- **Problem requirements**:
Establish the number of lines below that contain the string "agent". State that number alone.
** Opening Input for this task block **
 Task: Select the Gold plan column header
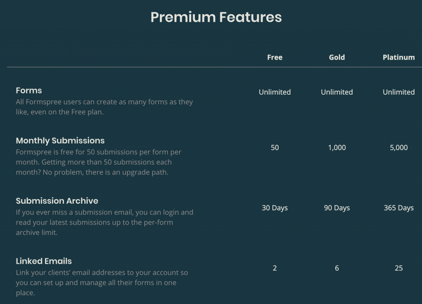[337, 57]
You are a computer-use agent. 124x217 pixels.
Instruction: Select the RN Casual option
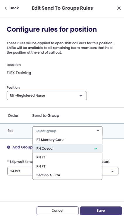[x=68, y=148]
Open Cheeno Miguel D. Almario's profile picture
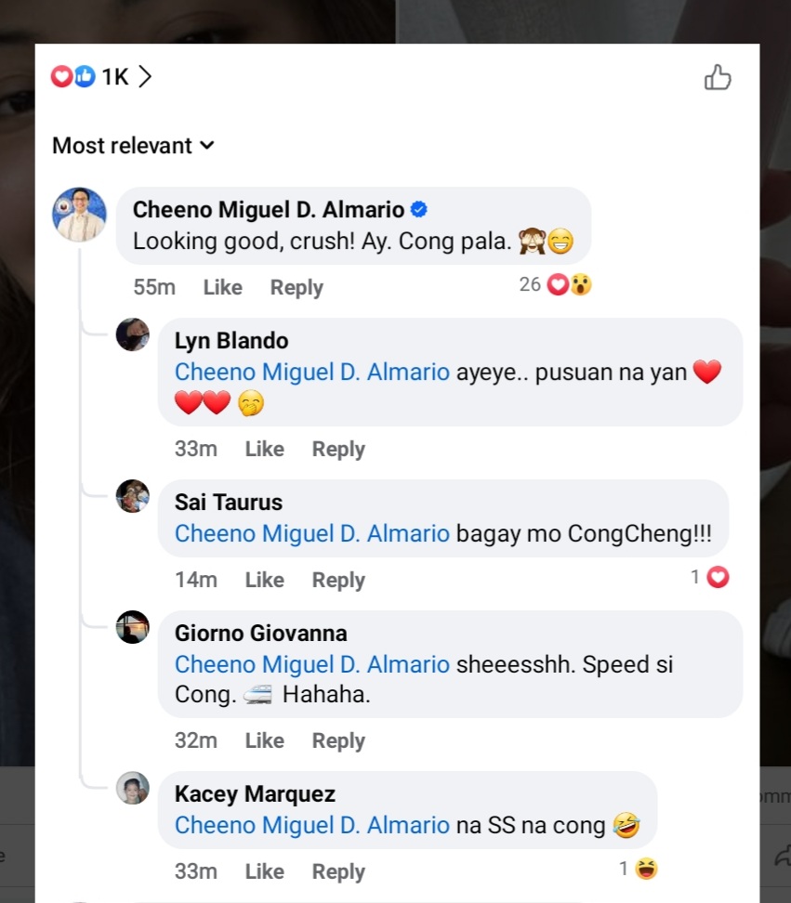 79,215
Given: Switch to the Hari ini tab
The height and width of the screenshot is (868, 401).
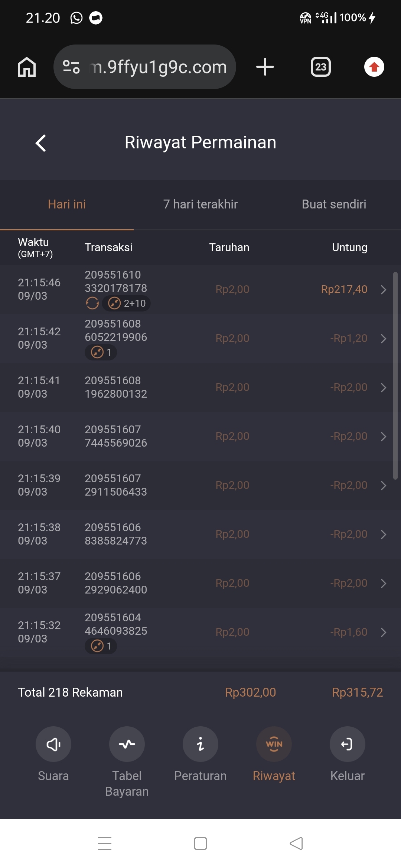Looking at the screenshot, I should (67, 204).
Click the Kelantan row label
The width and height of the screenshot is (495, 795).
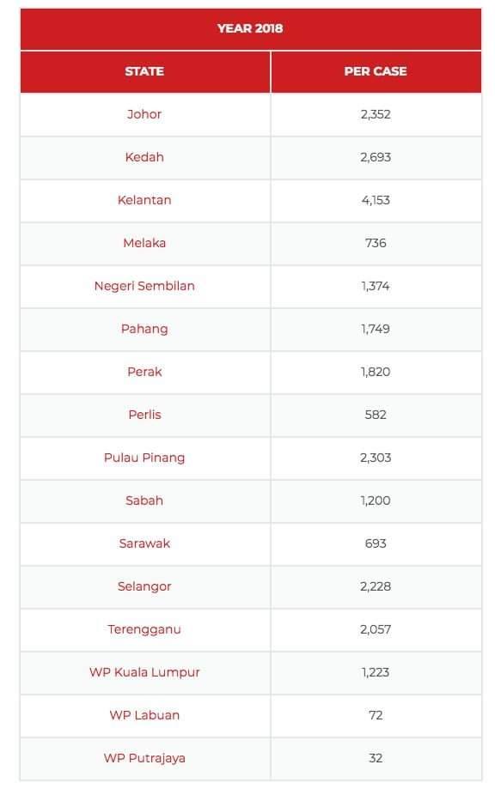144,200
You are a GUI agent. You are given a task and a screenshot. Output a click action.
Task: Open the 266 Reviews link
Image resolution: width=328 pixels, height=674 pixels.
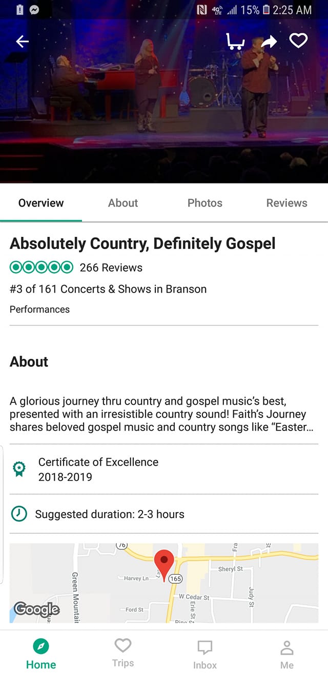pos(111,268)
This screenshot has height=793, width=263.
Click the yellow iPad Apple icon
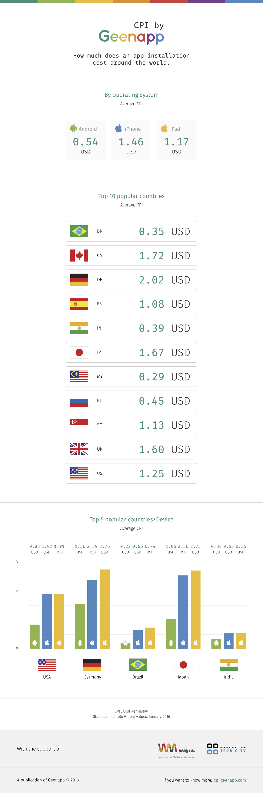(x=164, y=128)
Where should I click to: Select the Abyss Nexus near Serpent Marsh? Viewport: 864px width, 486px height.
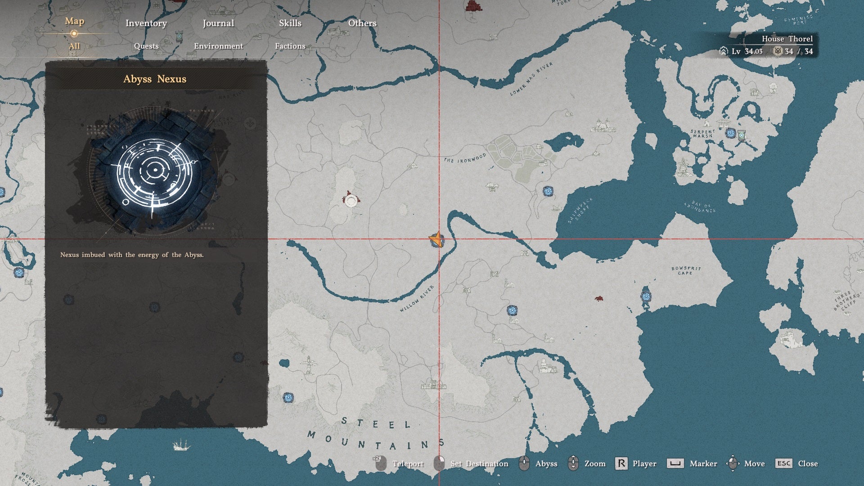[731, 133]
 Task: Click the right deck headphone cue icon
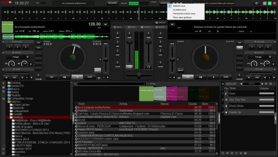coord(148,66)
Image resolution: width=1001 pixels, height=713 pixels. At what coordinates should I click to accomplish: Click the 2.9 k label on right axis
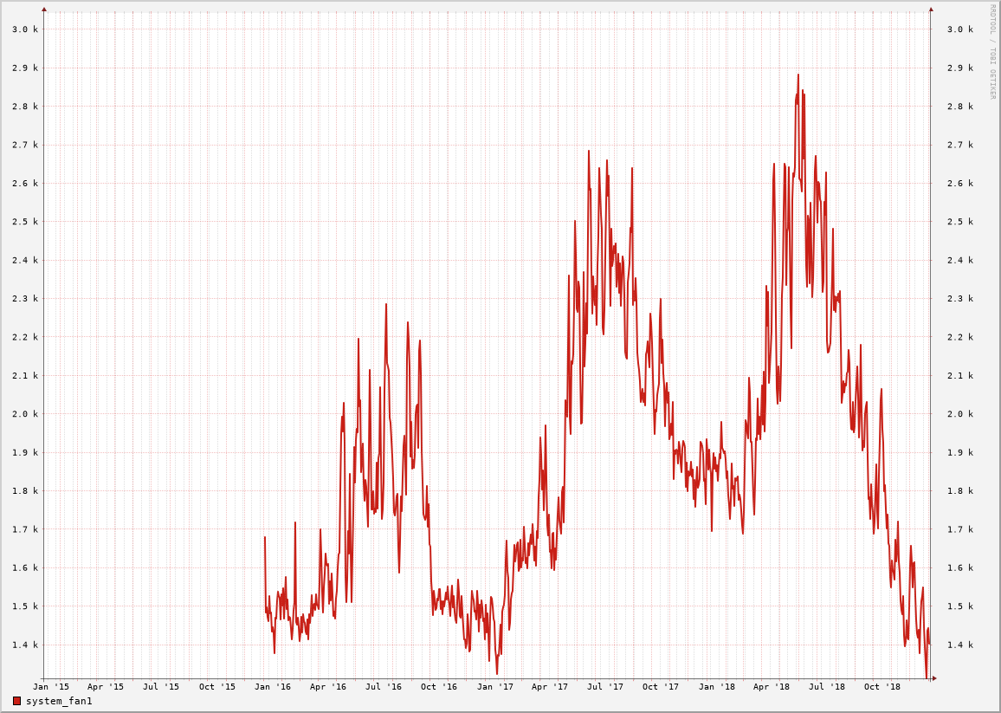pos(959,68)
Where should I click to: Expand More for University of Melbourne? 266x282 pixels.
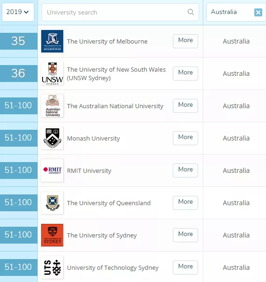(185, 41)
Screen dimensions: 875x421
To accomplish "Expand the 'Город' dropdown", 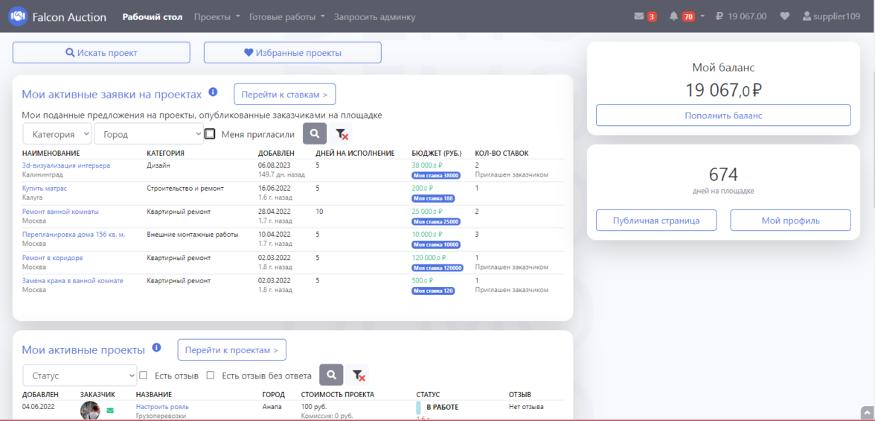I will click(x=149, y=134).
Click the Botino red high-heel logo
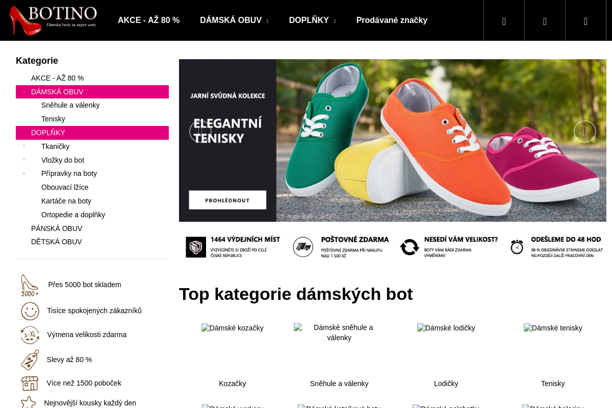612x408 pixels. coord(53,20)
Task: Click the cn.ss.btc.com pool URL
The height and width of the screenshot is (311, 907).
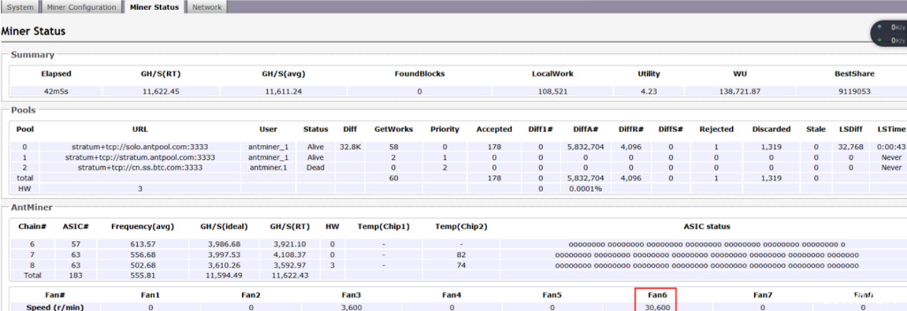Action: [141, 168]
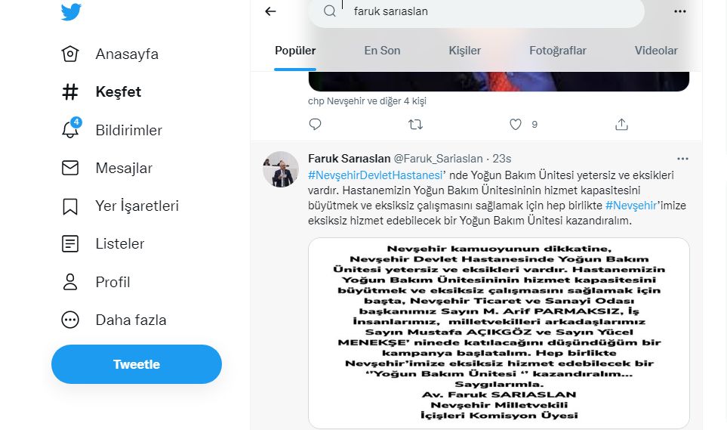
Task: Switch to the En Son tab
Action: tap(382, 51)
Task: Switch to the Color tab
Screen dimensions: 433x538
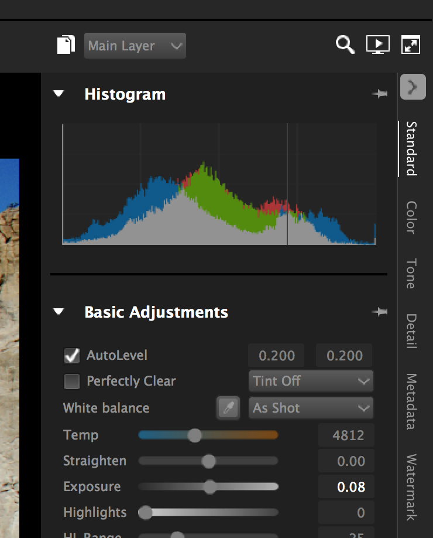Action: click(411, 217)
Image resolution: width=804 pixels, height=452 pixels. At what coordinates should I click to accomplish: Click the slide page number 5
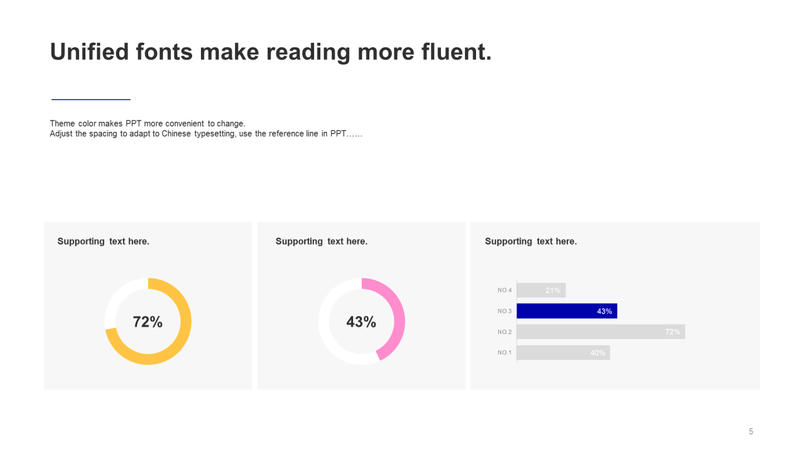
** Closing Input for this task block **
- **Exercise response**:
2